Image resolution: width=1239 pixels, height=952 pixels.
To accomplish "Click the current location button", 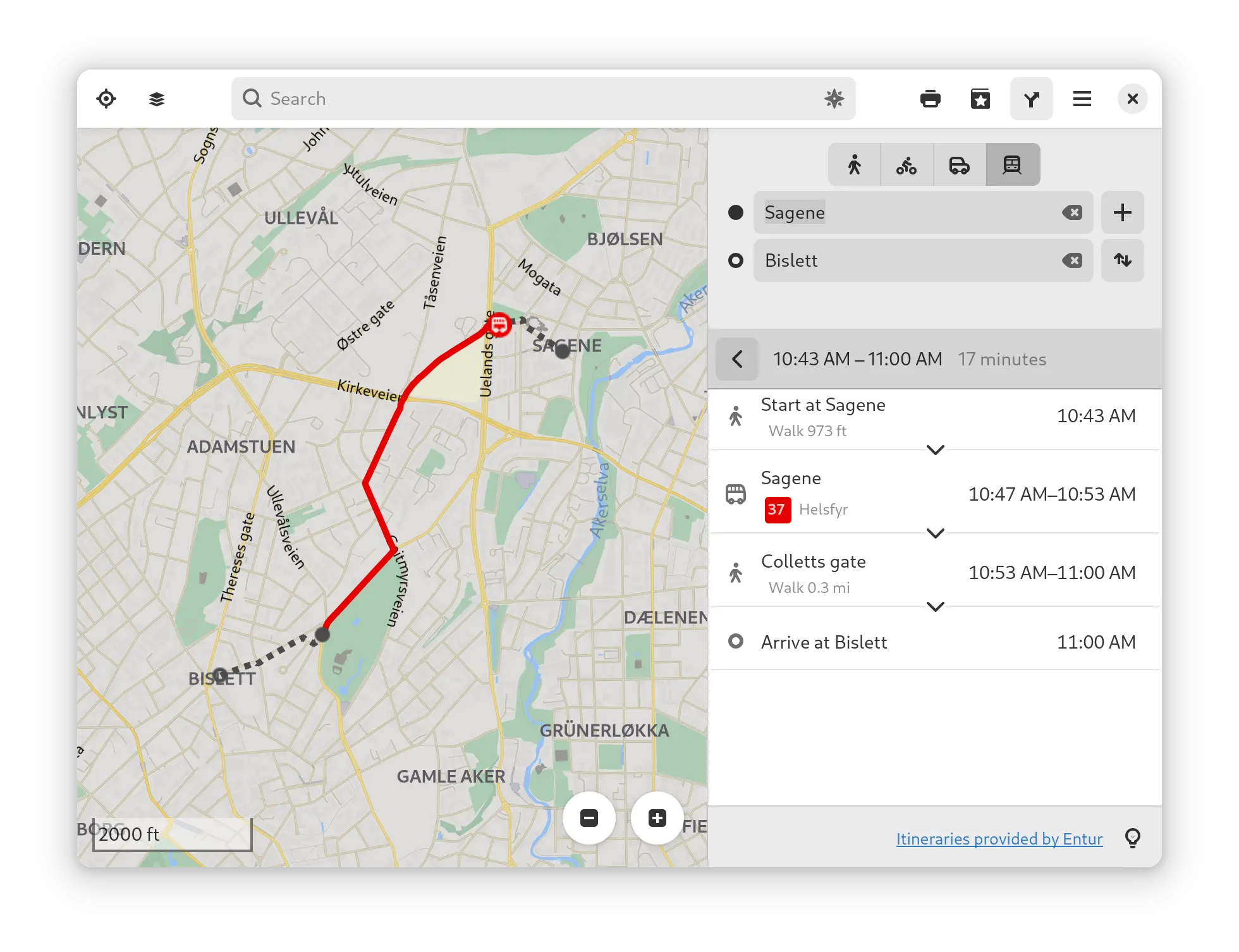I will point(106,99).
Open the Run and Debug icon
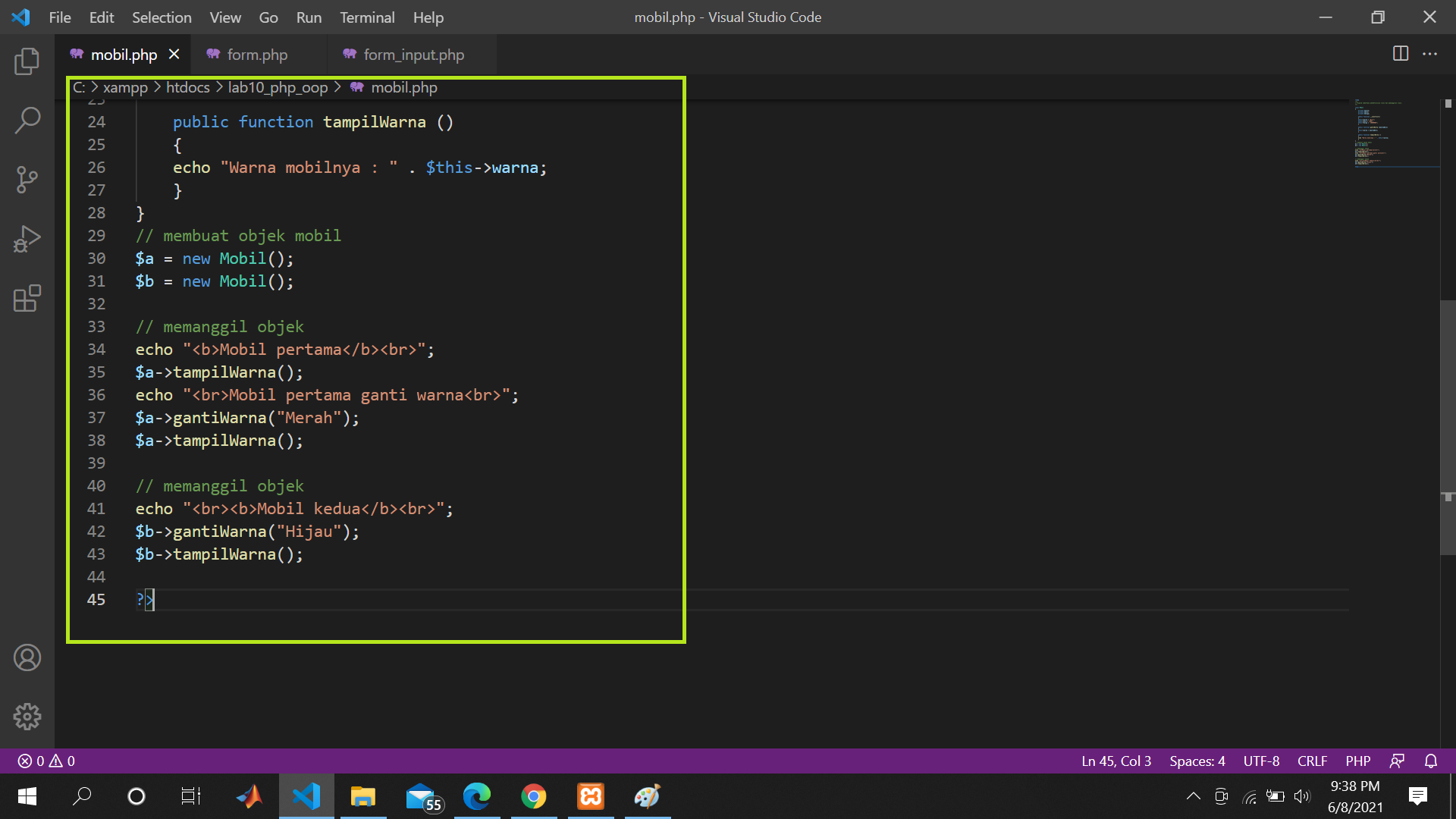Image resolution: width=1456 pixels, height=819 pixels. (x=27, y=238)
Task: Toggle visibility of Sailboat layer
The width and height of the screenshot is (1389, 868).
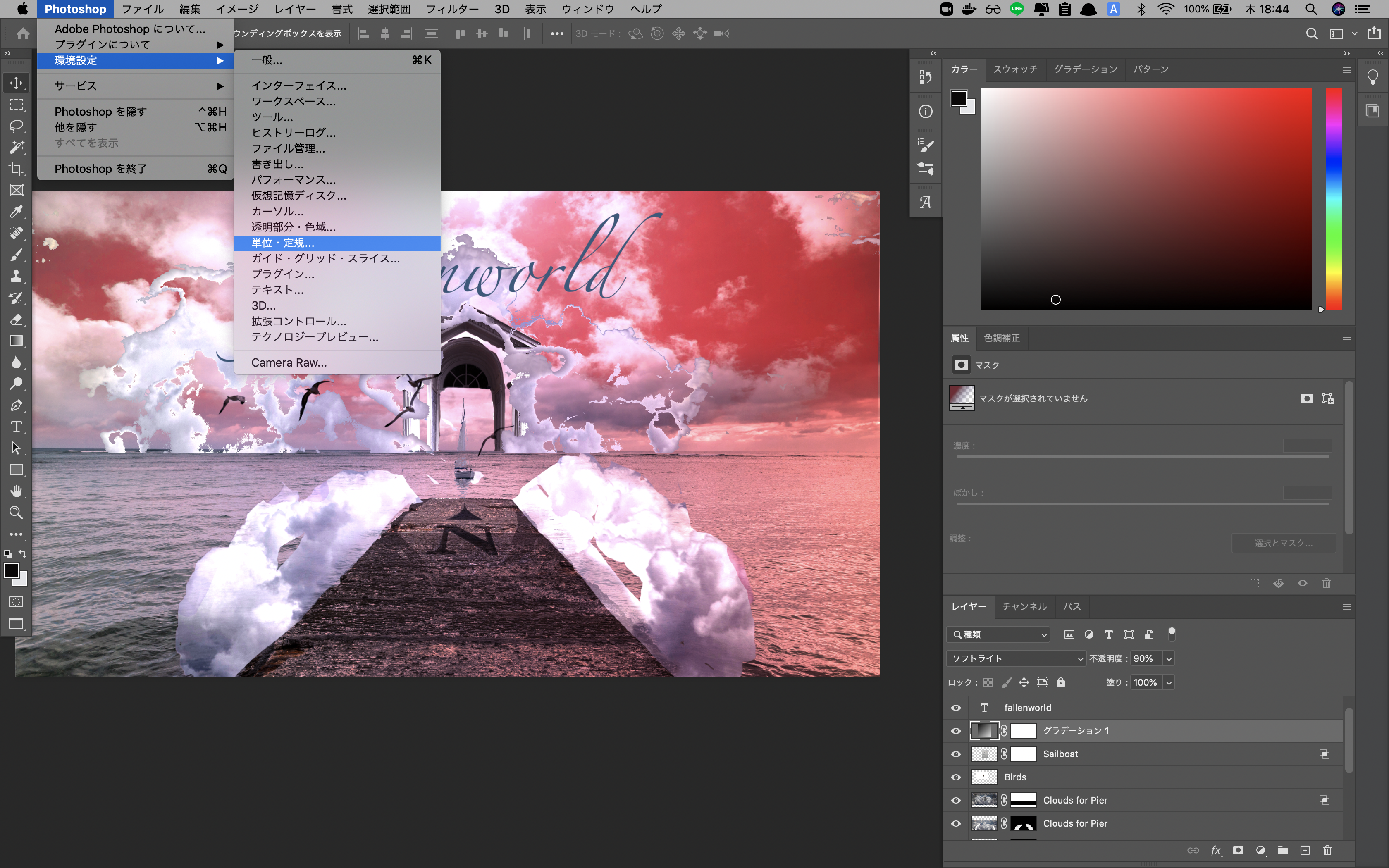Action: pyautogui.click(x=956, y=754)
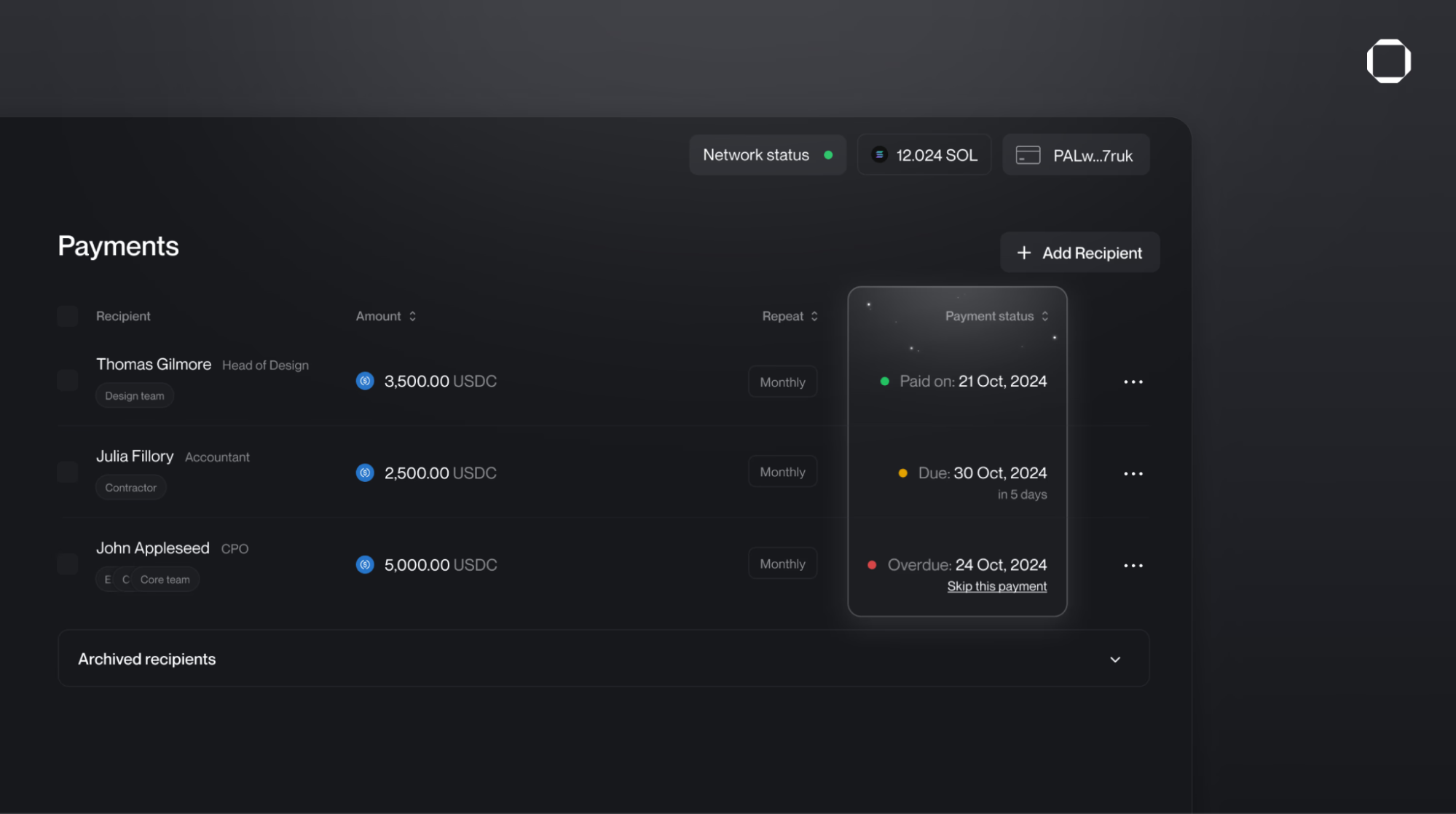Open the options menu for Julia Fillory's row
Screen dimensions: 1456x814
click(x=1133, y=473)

= = = = = = =

● Exercise details: Leaving out all pictures, repeat word for word the lines from the one containing "Task: Toggle visibility of Sailboat layer" through the final line of the material above.

● Task response:
Task: Toggle visibility of Sailboat layer
The width and height of the screenshot is (1389, 868).
Action: pyautogui.click(x=956, y=754)
Open the options menu for Julia Fillory's row
Screen dimensions: 1456x814
click(x=1133, y=473)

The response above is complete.